- **Aim of the task**:
Retype, word for word, every line from the one holding "Task: Click the farthest" through the one holding "You are a computer-use agent. Viewport: 1371px" in the entries below, both included, and only those lines.

- **Data**:
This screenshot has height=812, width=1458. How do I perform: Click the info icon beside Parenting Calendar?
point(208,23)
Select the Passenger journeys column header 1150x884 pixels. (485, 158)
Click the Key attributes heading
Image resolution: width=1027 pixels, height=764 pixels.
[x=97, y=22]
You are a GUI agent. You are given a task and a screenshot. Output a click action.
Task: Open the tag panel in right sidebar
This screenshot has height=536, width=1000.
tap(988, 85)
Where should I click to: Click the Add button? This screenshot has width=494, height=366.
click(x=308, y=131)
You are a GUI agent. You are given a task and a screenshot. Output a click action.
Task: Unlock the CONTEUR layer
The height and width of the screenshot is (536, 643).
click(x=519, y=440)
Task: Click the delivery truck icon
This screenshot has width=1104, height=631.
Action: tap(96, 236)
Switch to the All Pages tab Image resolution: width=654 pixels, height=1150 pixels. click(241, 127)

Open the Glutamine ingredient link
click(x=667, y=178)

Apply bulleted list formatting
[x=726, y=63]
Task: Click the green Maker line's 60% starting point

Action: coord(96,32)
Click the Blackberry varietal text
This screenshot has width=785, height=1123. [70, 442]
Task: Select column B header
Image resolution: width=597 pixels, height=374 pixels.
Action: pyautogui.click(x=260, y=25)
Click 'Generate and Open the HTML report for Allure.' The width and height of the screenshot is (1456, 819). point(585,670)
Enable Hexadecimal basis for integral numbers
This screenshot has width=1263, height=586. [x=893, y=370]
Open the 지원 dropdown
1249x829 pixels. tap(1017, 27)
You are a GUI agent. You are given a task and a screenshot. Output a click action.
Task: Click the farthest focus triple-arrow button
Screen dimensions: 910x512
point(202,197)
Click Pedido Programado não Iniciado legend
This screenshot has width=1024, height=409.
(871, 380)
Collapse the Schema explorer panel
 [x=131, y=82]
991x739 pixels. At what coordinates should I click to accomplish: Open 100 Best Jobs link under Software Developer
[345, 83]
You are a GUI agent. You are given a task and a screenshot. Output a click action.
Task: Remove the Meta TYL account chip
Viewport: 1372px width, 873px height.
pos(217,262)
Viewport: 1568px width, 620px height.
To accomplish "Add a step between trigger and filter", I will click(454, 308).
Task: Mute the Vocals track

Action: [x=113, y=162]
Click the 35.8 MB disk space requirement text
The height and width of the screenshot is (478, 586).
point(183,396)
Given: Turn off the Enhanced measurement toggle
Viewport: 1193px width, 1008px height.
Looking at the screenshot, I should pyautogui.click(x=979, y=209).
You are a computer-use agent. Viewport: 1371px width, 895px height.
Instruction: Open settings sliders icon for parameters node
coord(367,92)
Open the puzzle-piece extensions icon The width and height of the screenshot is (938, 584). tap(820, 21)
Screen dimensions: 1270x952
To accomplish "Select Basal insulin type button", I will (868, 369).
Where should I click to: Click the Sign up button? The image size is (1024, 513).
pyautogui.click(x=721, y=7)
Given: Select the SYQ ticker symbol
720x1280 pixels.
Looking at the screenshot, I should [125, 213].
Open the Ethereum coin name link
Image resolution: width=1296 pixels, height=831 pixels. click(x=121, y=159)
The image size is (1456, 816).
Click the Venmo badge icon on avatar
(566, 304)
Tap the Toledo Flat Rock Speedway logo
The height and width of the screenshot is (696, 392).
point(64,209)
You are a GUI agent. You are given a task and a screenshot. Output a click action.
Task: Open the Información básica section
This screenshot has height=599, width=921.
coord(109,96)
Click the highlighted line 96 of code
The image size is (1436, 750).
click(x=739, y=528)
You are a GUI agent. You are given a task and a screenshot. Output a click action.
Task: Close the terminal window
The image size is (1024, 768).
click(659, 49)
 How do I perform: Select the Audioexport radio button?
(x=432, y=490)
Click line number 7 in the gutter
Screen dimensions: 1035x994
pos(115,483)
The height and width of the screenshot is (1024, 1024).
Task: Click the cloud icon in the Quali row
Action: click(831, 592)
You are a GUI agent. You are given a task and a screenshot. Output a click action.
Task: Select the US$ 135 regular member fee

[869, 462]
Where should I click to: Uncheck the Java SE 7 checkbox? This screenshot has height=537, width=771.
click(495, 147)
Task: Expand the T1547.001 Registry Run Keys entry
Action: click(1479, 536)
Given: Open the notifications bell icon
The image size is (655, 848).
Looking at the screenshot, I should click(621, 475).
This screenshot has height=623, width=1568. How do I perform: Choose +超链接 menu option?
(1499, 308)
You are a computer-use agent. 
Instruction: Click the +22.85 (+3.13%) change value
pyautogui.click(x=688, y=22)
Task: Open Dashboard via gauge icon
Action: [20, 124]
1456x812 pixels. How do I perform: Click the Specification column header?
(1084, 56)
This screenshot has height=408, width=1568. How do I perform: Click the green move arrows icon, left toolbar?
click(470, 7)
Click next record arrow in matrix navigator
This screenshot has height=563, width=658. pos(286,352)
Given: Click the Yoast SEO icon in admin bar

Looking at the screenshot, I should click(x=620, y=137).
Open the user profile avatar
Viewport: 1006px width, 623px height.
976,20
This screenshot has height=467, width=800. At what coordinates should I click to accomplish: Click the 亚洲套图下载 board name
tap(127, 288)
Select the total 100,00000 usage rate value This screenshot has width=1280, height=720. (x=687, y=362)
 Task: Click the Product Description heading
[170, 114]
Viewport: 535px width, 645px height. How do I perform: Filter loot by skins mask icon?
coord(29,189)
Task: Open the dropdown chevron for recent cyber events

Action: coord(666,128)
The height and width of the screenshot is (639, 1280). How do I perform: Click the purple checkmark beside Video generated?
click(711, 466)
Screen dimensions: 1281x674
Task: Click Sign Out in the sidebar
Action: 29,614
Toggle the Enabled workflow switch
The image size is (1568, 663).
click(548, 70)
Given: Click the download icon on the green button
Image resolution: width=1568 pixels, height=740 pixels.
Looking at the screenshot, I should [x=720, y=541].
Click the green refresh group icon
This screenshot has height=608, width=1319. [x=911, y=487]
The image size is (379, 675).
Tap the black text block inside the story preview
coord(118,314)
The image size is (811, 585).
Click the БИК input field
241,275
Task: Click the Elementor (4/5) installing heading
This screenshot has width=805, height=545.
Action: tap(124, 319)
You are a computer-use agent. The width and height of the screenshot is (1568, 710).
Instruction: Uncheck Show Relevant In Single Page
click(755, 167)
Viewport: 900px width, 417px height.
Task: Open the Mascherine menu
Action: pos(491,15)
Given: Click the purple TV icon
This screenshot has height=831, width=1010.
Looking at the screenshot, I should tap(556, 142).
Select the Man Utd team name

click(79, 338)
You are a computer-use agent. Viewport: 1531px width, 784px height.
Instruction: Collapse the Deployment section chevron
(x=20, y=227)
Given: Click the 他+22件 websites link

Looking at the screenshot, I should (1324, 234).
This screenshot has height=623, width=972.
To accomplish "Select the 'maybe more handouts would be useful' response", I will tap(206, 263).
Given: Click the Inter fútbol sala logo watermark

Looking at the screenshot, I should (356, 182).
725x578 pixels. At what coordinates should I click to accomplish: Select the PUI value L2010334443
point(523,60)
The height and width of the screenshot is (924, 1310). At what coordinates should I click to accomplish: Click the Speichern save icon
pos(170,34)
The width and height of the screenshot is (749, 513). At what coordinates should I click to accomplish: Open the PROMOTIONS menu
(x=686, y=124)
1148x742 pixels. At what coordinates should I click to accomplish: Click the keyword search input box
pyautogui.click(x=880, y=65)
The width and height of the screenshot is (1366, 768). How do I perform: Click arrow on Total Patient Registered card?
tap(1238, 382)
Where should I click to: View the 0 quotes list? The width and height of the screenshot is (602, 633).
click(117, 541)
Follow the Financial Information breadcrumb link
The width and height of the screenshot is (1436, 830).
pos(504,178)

- **Result for this task**:
Task: Click the farthest focus triple-arrow button
Screen dimensions: 910x512
point(202,197)
Click Pedido Programado não Iniciado legend
This screenshot has width=1024, height=409.
(871, 380)
Collapse the Schema explorer panel
 [x=131, y=82]
991x739 pixels. At what coordinates should I click to accomplish: Open 100 Best Jobs link under Software Developer
[345, 83]
You are a GUI agent. You are given a task and a screenshot. Output a click action.
Task: Remove the Meta TYL account chip
Viewport: 1372px width, 873px height.
pos(217,262)
Viewport: 1568px width, 620px height.
To accomplish "Add a step between trigger and filter", I will click(454, 308).
Task: Mute the Vocals track

Action: [x=113, y=162]
Click the 35.8 MB disk space requirement text
The height and width of the screenshot is (478, 586).
point(183,396)
Given: Turn off the Enhanced measurement toggle
Viewport: 1193px width, 1008px height.
Looking at the screenshot, I should pyautogui.click(x=979, y=209).
You are a computer-use agent. Viewport: 1371px width, 895px height.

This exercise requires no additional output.